Task
In the material below, swap every "icon" for "button" and reproduce the lines with nothing else changed. Omit the pictures from your answer.

··· Exercise materials ···

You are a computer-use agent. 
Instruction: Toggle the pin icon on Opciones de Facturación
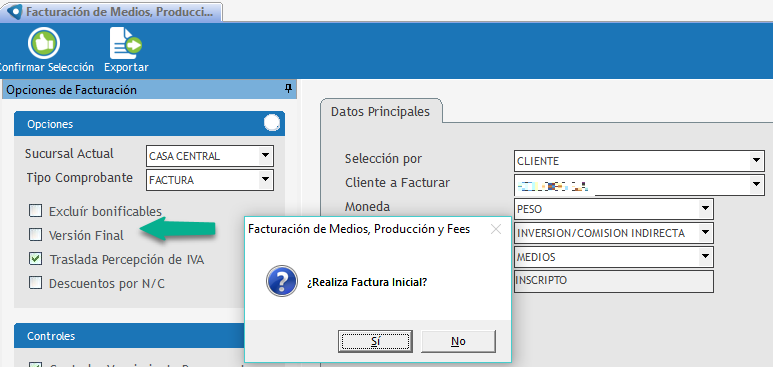(x=288, y=89)
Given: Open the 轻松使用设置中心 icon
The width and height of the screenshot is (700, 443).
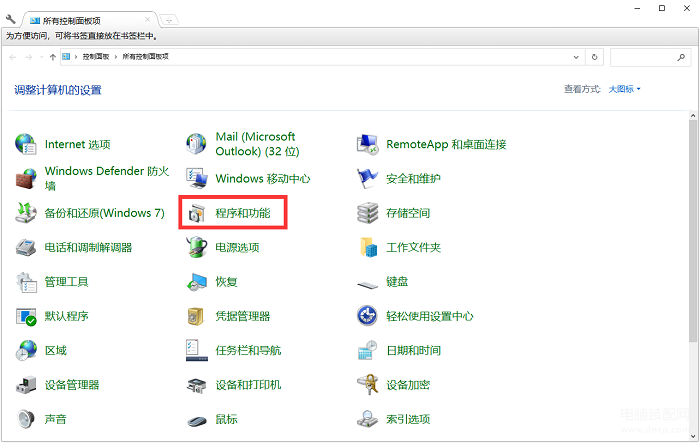Looking at the screenshot, I should click(x=367, y=317).
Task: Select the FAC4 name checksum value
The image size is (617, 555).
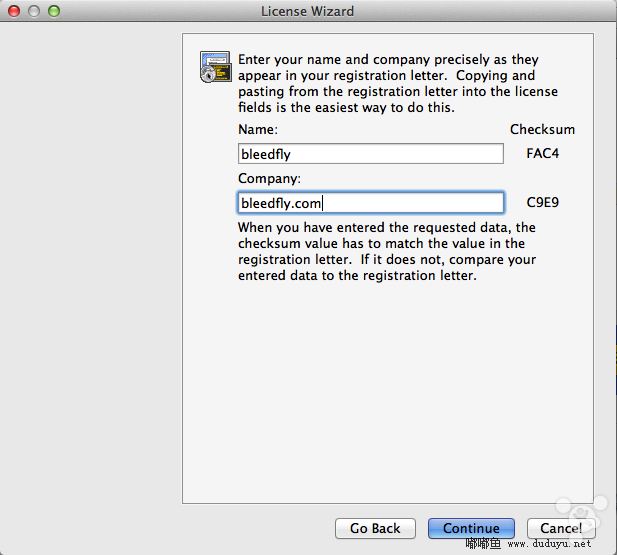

···

Worked answer
You are a computer-use agent. 
Instruction: Toggle the pin button on Opciones de Facturación
(x=288, y=89)
Given: Open the 轻松使用设置中心 button
The width and height of the screenshot is (700, 443).
Looking at the screenshot, I should click(x=367, y=317).
Task: Select the FAC4 name checksum value
The image size is (617, 555).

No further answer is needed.